**Dataset records**

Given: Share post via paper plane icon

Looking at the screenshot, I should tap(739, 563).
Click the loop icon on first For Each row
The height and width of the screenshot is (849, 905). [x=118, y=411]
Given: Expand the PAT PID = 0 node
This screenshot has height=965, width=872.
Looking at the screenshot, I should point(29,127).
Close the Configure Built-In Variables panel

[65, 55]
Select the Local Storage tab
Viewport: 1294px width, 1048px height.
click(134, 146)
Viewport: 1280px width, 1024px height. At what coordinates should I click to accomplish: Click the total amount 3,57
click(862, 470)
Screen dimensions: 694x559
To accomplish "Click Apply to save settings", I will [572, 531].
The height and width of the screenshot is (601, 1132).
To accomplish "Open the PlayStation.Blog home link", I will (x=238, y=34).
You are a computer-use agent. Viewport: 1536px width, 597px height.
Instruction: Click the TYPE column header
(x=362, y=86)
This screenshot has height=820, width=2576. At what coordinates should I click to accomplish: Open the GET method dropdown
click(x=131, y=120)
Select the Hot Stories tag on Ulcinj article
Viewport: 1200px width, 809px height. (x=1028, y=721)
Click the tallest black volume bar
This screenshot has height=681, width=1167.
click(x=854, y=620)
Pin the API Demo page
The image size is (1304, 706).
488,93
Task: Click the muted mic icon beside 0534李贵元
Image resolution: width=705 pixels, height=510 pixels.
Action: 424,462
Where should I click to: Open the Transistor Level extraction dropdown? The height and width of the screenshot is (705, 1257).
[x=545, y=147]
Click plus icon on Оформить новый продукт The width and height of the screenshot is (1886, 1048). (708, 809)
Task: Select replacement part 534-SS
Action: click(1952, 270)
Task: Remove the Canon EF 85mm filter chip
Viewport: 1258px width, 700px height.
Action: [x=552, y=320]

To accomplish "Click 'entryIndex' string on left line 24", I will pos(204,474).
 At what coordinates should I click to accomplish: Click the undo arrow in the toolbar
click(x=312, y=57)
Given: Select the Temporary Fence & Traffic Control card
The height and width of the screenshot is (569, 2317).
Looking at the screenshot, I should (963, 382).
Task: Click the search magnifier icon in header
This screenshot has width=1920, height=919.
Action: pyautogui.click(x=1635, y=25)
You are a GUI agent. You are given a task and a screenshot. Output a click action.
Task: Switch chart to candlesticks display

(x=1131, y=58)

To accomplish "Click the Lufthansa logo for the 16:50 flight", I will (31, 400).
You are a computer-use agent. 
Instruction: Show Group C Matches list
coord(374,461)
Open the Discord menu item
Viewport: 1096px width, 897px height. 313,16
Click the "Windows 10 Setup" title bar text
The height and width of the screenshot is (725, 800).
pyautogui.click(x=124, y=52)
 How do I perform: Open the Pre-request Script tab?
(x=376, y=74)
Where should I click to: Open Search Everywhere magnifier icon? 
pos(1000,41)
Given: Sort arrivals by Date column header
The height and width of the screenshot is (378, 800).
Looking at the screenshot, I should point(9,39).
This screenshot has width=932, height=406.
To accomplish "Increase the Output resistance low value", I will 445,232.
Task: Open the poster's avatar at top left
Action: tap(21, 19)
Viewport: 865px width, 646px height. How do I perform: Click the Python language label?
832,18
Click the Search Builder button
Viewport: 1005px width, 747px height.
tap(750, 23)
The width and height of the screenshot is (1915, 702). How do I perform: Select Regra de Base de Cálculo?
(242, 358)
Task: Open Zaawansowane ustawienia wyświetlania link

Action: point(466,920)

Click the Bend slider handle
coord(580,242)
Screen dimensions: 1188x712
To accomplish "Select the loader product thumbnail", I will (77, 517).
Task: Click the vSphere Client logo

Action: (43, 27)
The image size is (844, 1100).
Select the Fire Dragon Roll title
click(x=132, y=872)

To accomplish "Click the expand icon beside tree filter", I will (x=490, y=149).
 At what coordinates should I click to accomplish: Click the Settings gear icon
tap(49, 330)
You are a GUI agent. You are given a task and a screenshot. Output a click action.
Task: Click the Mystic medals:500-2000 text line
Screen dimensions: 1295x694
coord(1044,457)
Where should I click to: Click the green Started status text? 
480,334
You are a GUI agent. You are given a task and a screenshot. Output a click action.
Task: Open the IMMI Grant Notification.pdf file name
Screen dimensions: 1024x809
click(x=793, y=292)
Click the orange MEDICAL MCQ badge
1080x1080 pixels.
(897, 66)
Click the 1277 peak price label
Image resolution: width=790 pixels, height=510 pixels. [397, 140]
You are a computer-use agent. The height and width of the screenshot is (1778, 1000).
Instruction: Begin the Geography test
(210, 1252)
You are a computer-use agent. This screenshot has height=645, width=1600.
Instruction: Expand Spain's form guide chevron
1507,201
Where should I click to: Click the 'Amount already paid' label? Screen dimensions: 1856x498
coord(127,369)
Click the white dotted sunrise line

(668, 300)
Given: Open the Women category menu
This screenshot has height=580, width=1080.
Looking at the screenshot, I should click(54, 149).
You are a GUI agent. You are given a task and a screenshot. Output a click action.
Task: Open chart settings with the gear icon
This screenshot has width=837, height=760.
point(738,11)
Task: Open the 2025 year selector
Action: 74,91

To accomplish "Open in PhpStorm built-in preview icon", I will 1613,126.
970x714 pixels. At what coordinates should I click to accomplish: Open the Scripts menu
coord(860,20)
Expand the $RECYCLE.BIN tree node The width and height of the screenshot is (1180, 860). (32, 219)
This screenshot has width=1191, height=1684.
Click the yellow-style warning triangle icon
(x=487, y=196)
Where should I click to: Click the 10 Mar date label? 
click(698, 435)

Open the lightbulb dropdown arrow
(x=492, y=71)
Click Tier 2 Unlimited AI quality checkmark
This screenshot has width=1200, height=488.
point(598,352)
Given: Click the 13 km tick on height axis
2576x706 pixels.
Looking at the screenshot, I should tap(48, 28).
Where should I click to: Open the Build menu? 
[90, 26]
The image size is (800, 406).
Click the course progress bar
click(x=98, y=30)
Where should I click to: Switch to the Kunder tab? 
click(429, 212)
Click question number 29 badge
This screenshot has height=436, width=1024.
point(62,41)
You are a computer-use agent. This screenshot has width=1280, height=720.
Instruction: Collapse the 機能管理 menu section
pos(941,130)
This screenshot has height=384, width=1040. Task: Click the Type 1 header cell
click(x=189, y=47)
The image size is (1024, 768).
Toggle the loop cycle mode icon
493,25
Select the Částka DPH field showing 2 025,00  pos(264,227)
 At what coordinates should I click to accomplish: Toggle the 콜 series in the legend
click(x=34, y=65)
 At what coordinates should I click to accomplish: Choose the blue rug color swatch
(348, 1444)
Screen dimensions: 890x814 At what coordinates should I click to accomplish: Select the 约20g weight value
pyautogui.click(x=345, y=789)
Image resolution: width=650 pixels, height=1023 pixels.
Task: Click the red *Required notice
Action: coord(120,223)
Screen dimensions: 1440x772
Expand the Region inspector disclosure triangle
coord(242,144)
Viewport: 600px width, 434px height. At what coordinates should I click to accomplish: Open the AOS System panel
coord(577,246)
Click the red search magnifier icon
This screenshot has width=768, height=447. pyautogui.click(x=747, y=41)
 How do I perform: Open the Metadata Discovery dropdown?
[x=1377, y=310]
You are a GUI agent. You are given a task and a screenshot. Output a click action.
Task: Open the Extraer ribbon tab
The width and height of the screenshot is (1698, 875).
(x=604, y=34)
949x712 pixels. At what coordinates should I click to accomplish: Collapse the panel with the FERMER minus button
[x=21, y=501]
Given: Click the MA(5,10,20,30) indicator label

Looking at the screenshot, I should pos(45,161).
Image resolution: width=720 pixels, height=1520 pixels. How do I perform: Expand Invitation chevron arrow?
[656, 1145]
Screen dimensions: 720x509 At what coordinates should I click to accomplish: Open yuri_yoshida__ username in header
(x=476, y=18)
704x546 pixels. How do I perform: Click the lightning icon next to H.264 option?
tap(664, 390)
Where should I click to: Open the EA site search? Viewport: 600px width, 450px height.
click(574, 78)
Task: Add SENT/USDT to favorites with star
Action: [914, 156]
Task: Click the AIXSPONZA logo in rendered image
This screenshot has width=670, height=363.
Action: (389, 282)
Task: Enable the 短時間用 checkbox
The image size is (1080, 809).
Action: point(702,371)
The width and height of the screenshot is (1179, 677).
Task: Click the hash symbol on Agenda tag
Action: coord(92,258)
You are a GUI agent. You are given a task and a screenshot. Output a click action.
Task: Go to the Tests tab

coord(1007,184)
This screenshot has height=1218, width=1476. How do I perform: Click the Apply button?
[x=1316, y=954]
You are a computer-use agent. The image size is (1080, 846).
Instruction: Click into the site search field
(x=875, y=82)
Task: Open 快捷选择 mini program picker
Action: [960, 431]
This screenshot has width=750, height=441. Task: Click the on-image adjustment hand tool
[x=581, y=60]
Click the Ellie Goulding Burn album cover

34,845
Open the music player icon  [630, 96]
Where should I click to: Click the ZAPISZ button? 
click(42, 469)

**What you have to do**
Copy every line of the data above, beginning with the first and ending with the line that contains "Given: Expand the PAT PID = 0 node", and give nothing more.

**Solution below**
Given: Share post via paper plane icon

Looking at the screenshot, I should tap(739, 563).
Click the loop icon on first For Each row
The height and width of the screenshot is (849, 905). [x=118, y=411]
Given: Expand the PAT PID = 0 node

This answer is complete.